Tamil Nadu’s state-owned electricity generation and distribution company, Tangedco, is open to reviewing the need for new coal-fired projects, if there is a clear trend showing that the cost of energy from ‘solar plus storage’ plants is lesser than that of coal.

“We are collecting data. If the trends show clearly that RE+storage is cost effective, the government may have to review new coal projects,” a senior official of Tangedco told BusinessLine .

Recent capacity auctions show the beginning of such a trend. In January, the government of India-owned SECI closed a tender to purchase electricity from RE+storage plants wherein the bidders could quote different prices for peak and non-peak time power supplies. In a jaw-dropping development, the weighted average tariff of the winning bidders came in at ₹4.04 (5.7 cents) a kWhr (Greenko, 900 MW) and ₹4.30 (6 cents) a kWhr (ReNew Power, 300 MW). In contrast, new coal-based projects cannot afford to sell power to utilities at less than ₹5 a kWhr.

Tangedco, a utility that is deeply in the red, with 2017-18 losses at ₹7,760 crore, is constructing five new coal-based power plants of total capacity of 5,700 MW; and it proposes to build seven more to add another 13,300 MW.

While there is no going back on the ongoing projects, they being in advanced stages of construction, the proposed seven could be reviewed, the official said.
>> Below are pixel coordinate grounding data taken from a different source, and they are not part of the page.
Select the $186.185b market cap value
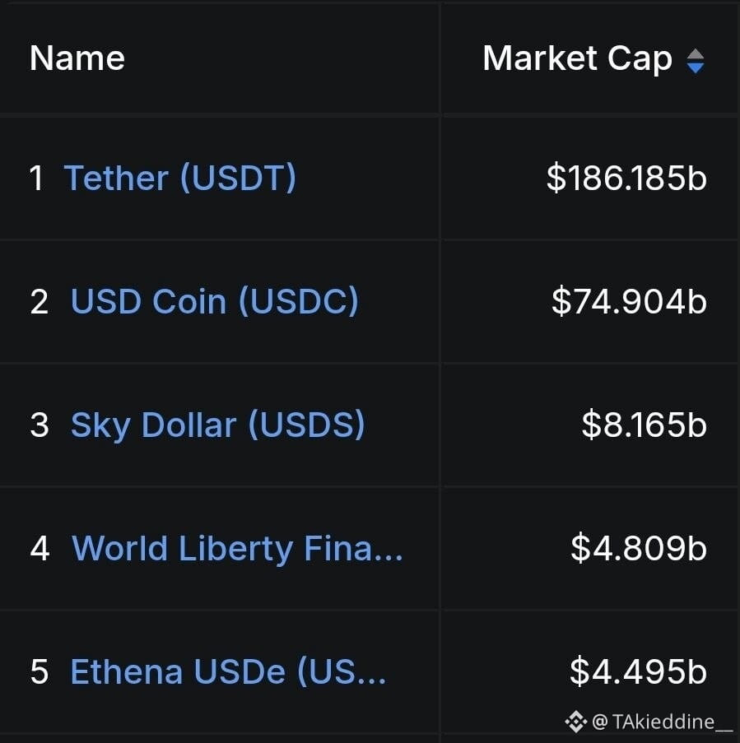This screenshot has width=740, height=743. coord(626,179)
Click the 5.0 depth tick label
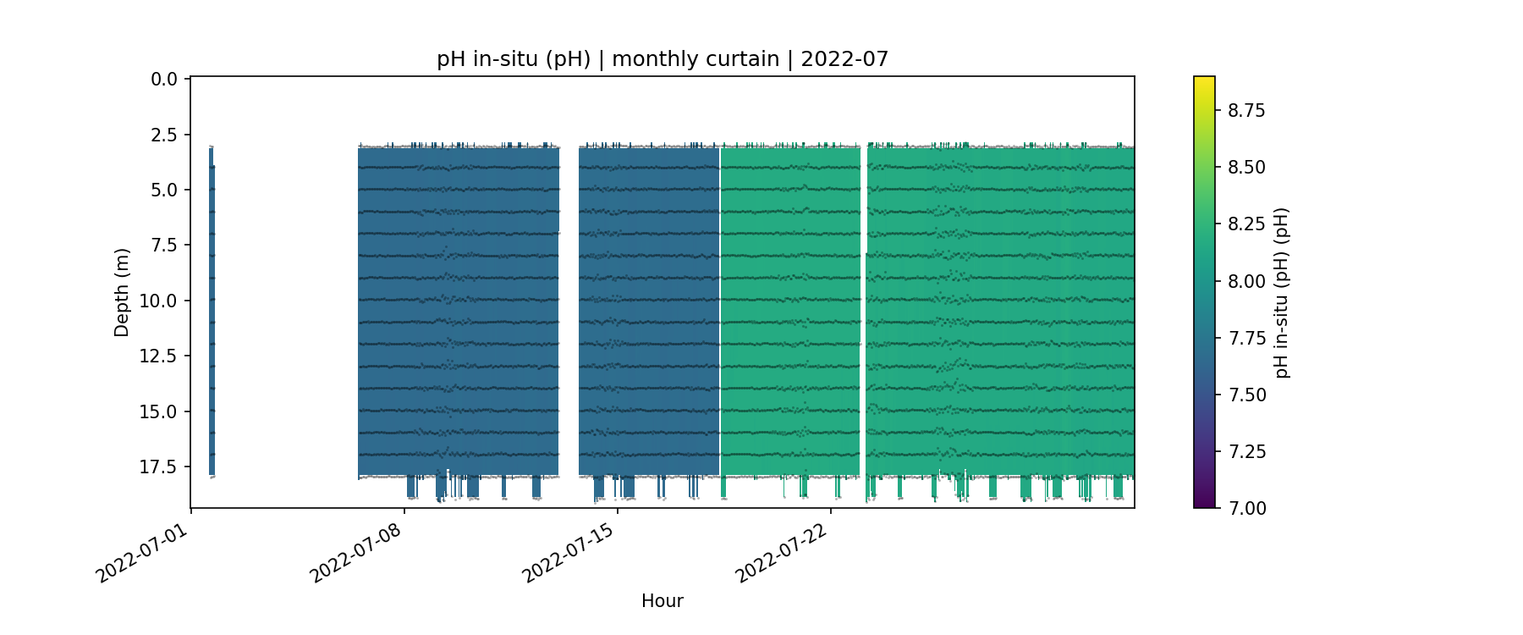Image resolution: width=1523 pixels, height=635 pixels. pos(164,191)
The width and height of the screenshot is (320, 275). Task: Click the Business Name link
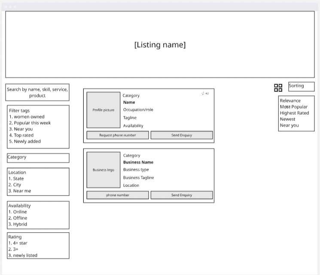tap(138, 162)
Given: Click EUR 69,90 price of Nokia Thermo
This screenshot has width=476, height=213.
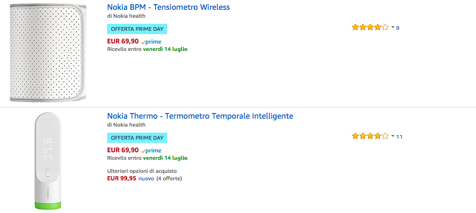Looking at the screenshot, I should 122,150.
He, however, stressed that Tangedco would not rush to cancel the proposed power plants because it is “too premature” to take such a call. “At the moment, it is too big a risk to keep coal projects in abeyance, but we have an open mind,” he said.

For sure, Tangedco is not the only utility that is putting up coal-based power plants—utilities of several states have similar plans. After all, the cost of RE+storage power going so low is a recent development. Experts, such as Pranav Mehta, Chairman of National Solar Energy Federation of India, have been quick to point out that coal power is pricing itself out of the market.

Tangedco’s five ongoing plants of 5,700 MW are estimated to cost ₹48,410 crore or ₹8.49 crore a MW of capacity. This will inevitably put a heavy capital charge on the tariff. And then there is the cost of purchase of coal.

In course of time, users of coal would need to price-in carbon dioxide, which will make coal power even costlier. On top of these, many financiers are refusing to lend to coal projects due to concerns of global warming. Though Indian financiers, who typically lend to state-owned utilities, have explicitly declared they would not lend to coal projects, many experts observe that it is but a matter of time before they do so.

Pending dues

Meanwhile, Tangedco hopes to clear its dues to wind and solar companies soon, as it expects a favourable response from the central funding agencies such as PFC, IREDA and REC for a bridge loan.

Tangedco has told the funding agencies that they may pay Tangedco’s creditors directly; Tangedco would take the loans on its books.

The utility has requested for about ₹2,000 crore for immediate payment. Tangedco owes around ₹2,000 crore to renewable energy companies and around ₹14,000 crore overall to its power suppliers and other contractors.

In response, the central government has asked Tangedco for a clear road map detailing how the utility intended to improve its financial position and pay back the loans. To this, the State government has given a letter of comfort stating that it stood fully behind Tangedco and requested the financiers not to “put the squeeze on Tangedco”.